# Removing H&C Concrete Driveway Water Based Stain



## stadry (Jun 20, 2009)

good ol' sher-wms - they own h&c,,, we got to be expert @ removing the stuff in augusta but it rqd resurfacing the d/w,,, we'd scarify the top, put down a new surface of polymer-modified conc, then do whatever our clients wished to have for a final finish,,, wasn't cheap then & still isn't.

yes, products have improved but i don't know any pro's who use sher-wms other than painters & h/o-diy-er's,,, usually none of them know jack about conc

what was the stripper - beaneedoo ?

irc


----------



## sore thumb (Mar 31, 2013)

I'm the poster child for don't know jack about concrete. Do not recall the strippers name. It was the most powerful stripper Ace Hardware sold. Our Ace has since closed. Can't afford the ideal solution you have described. Our goal is to get rid of what is left and live with the natural concrete finish. Sometimes DIY should be changed to DNDI "Do Not Do It". Again, thanks.


----------



## stadry (Jun 20, 2009)

beaneedoo MAY work - may not,,, you might also have luck w/' elephant snot ',,, either google or eBay

irc


----------



## MTN REMODEL LLC (Sep 11, 2010)

Not sure.... I have not used myself.... but I have two good reports on it from respectable references.

You might want to paint, YES PAINT, over it with Rustoleums Restore EXTREEM.

*Interested in any others experience with it....* I've had excellent results on krapy sidewalks and outside slabs with their regular restore... and EXTREEM is made for driveways......

Prep work on the concrete is IMPORTANT.

Best


----------



## stadry (Jun 20, 2009)

that'll be interesting, mtn, & suggests rustoleum made some changes when they bought the co who started the stuff,,, would you report in a year on the status ?

we had horrible experience - notwithstanding no factory support as did a colleague in atl,,, the only good thing i've heard is that the apron store's selling it - that doesn't impress me as no pro i know used behr paint NOR ridgid apron store tools

the tv commercials look like fun & everyone likes the rolling cat - BUT for how long ? all & all, its still probably better than a sharp stick in the eye

irc


----------



## MTN REMODEL LLC (Sep 11, 2010)

IRC...... Your thoughts/comments/experience is highly regarded by me....

Maybe I've just plain been lucky... certainly as a GC I do not have the extent of concrete experience that you encounter.

But... I do swear by Rustoleum products... from their specialty sprays cans to specialty brush on cans.,......

Their technical has been super responsive to me.

*In fact, coincidental with this thread*, I had two pending paint issues and I attach the response from an area manager that I received last night.

(One issue is using their Hammered product on 280 feet of 4" spaced railing, and I could not get locally two test colors before proceeding, and he is shipping them to me.)

(The other is a krappy concrete driveway, that I would like to put their Extreem on.... I have loved their regular restore for sidewalks/patios.)

Note for this thread, I did point out that PREP IS IMPORTANT, but I should have elaborated for the OP concerning the porosity of the stripped HC. 

Kevin at Rustoleum points that out:

"Hey Peter,


The quart samples of the hammered dark and brown shipped earlier this week.

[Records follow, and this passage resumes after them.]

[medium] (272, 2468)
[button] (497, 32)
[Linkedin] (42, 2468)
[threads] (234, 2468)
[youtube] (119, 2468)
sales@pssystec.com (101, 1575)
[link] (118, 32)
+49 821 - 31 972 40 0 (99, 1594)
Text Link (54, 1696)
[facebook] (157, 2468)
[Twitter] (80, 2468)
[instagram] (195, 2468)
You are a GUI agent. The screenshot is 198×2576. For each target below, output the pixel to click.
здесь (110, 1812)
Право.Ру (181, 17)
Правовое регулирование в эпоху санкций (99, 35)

Shipping time takes 4 to 5 days so I would expect to see them Friday or possible Monday. I can also pull tracking information if needed. 


Restoleum does in fact make a restore extreme concrete coating (an acrylic polymer). It is currently sold through Home Depot and Lowe's in a short filled five gallon pail. Actual quantity is four gallons. *Please make sure to read the application directions carefully because it is for brushed concrete or properly prepared concrete. If applied to smooth finish concrete or sealed concrete failure is likely.* If you sprinkle a little water on the concrete and it soaks in then the concrete is porous and suitable for application. Square foot coverage for the 4gallon pail will be 100 to 120sq/ft with two coat application. 


Hope this helps! Feel free to let me know if you have any other questions!


Thank you for your business!

Kevin Vogt Rust-Oleum Brands"

To me, that is great *honest* support.

Just my experience.....

Still interested in everyone else's

Best

PS: I do have 3 years experience of Regular Restore on a sidewalk I saw the other day.... still looks great.... and while it's only a sidewalk, it does get shoveled a lot ... wonder what a snowblower would do to a driveway of EXTREEM....????


----------



## sore thumb (Mar 31, 2013)

I was told of a product named "Elephant Snot". Can't believe that classy name. I read all information and contacted a tech rep. Seems it may do the job. Your comments will be appreciated. 

http://www.exteriorperformancecoati...mover/elephant-snot-graffiti-remover1_details


----------